Abstract. Multimedia database systems are of interest in many application areas which deal with video, image, audio, text, or graphic data, or any kind of mixture of them. The goal of this topic is to focus exclusively on the image part. We then call these systems image database systems. Images are of particular interest in many applications since they allow the visual transport of large volumes of information in a packed manner. Although a large knowledge about images exists from a processing standpoint in disciplines like computer graphics, computer vision, and image processing, a study of the literature reveals that not much is known about the conceptual view the user has or should have on image database systems.

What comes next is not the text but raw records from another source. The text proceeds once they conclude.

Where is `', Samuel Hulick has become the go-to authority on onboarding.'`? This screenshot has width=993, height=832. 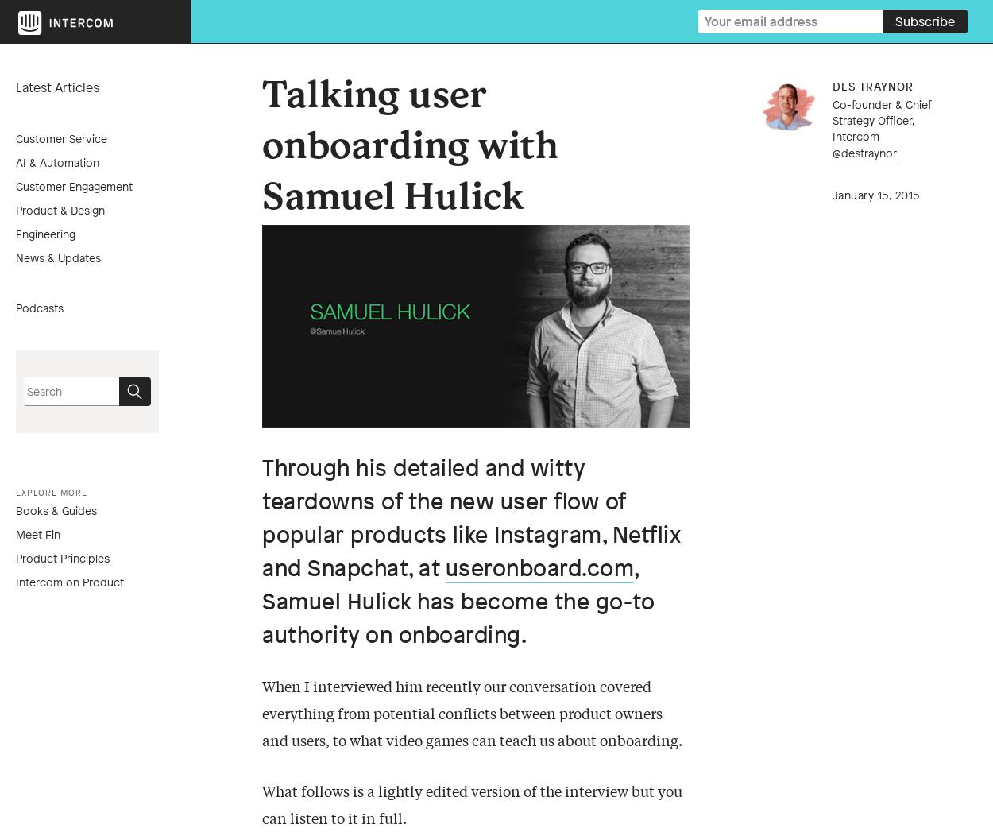
', Samuel Hulick has become the go-to authority on onboarding.' is located at coordinates (458, 601).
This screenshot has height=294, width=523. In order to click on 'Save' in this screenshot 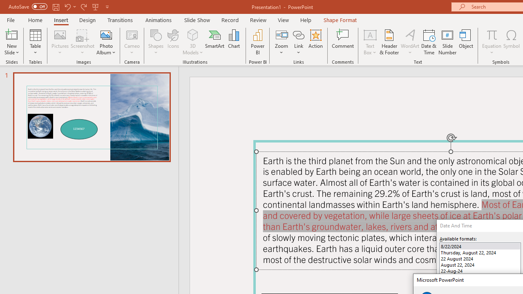, I will do `click(55, 7)`.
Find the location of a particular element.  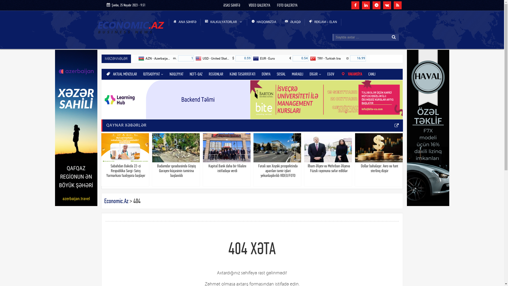

'SOSIAL' is located at coordinates (281, 74).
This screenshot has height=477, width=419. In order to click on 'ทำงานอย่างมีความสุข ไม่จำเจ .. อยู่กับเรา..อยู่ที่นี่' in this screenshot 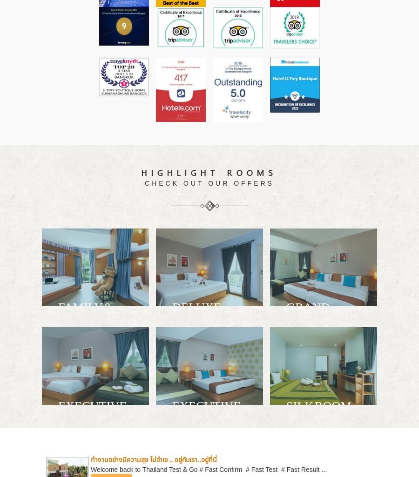, I will do `click(153, 458)`.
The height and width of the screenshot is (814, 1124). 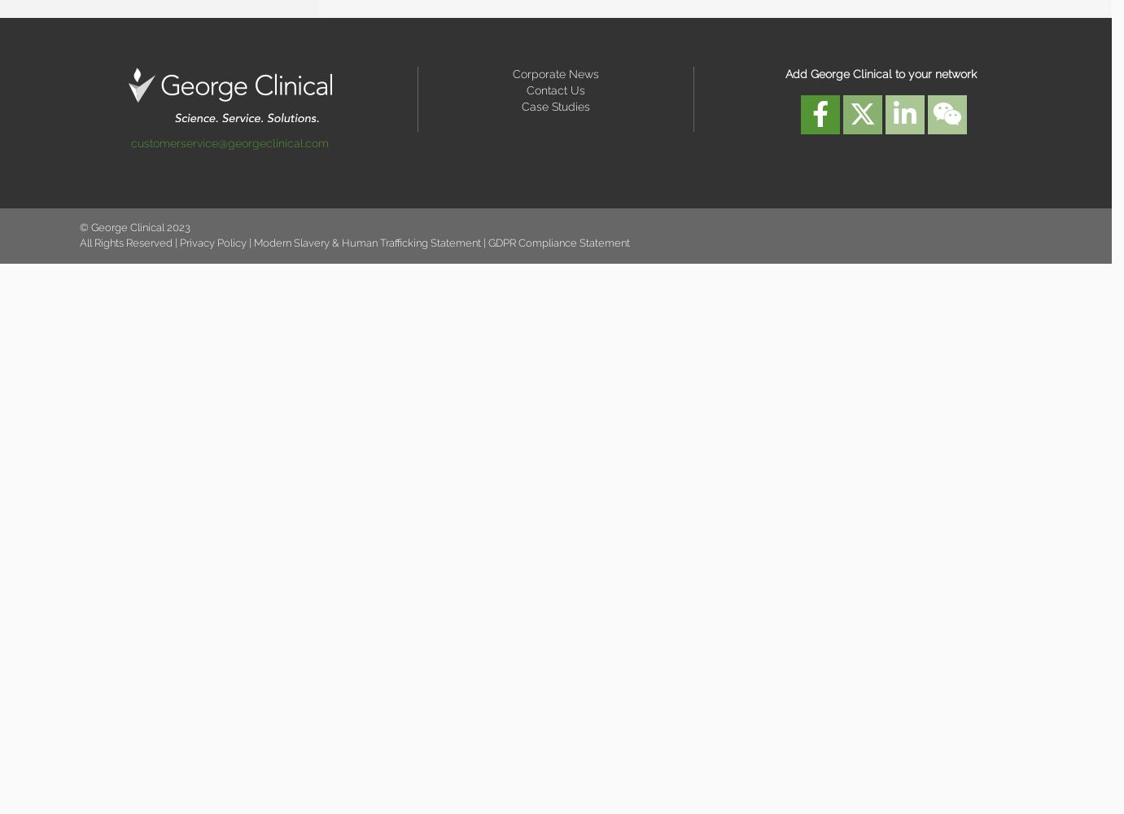 I want to click on '© George Clinical 2023', so click(x=134, y=227).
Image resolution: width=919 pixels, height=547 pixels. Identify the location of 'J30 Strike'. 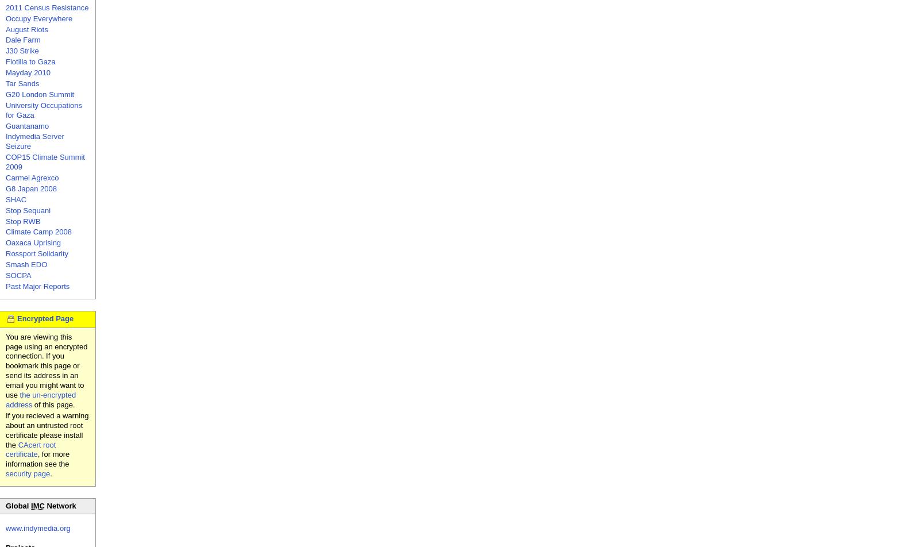
(21, 51).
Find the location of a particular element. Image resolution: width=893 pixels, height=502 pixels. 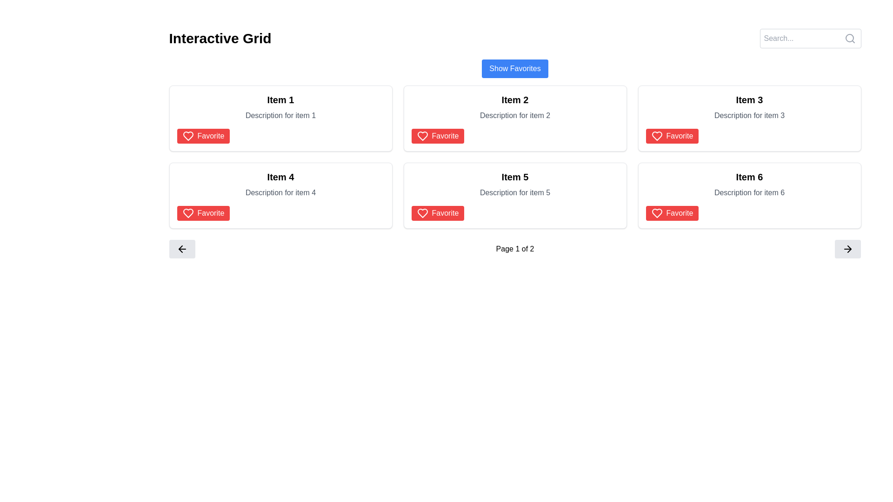

the 'Favorite' toggle button located within the card labeled 'Item 4', positioned below the description text 'Description for item 4' is located at coordinates (203, 214).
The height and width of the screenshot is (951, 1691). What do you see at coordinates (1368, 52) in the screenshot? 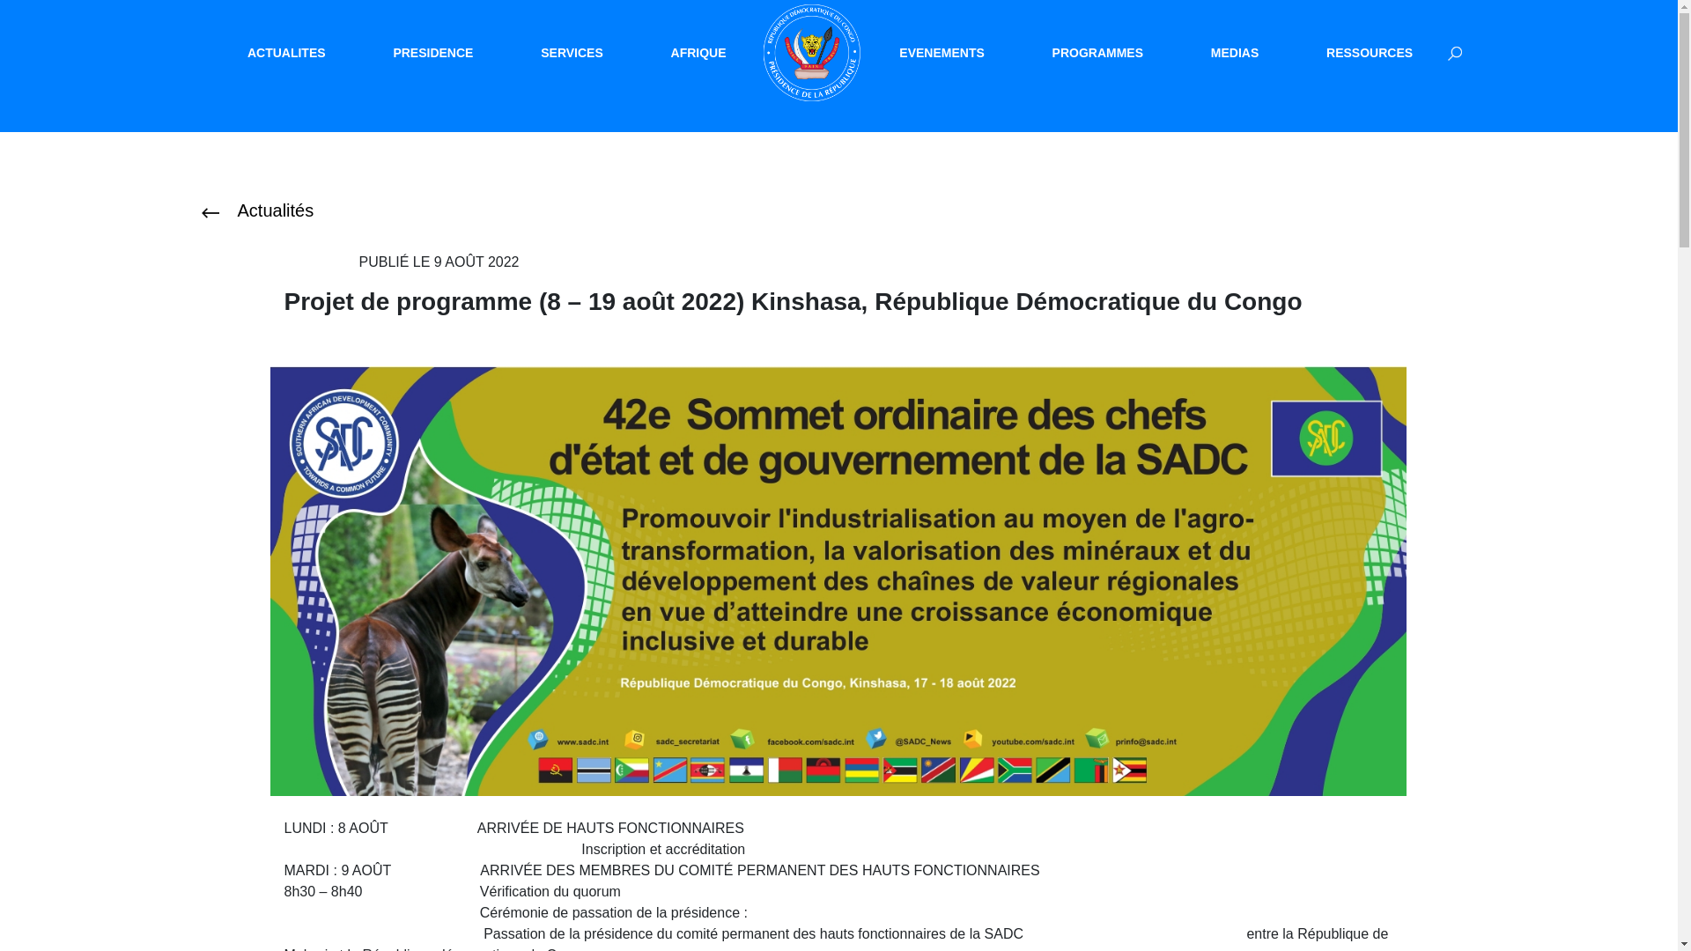
I see `'RESSOURCES'` at bounding box center [1368, 52].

Simply collecting images in a database and enabling to browse them does not justify the use of a database system. Some central questions are: What kind of interface should these systems provide to the user? What kind of query languages should be made available? What are the central operations on images? How can images be represented so that they can support the identified operations in an efficient way? Are formats like jpeg, tiff, and many others appropriate for this purpose? Our idea is to incorporate the answers to all these questions into a type system (we call it algebra) for images. That is, the first task is to design and implement AN IMage ALgebra called ANIMAL, which provides data types and operations for images. The next step is then to integrate these types and operations into an extensible database system (like Oracle, DB 2, or others) and its query language, and thus to create an image database system. Later, extensions are conceivable with respect to image indexing and information retrieval.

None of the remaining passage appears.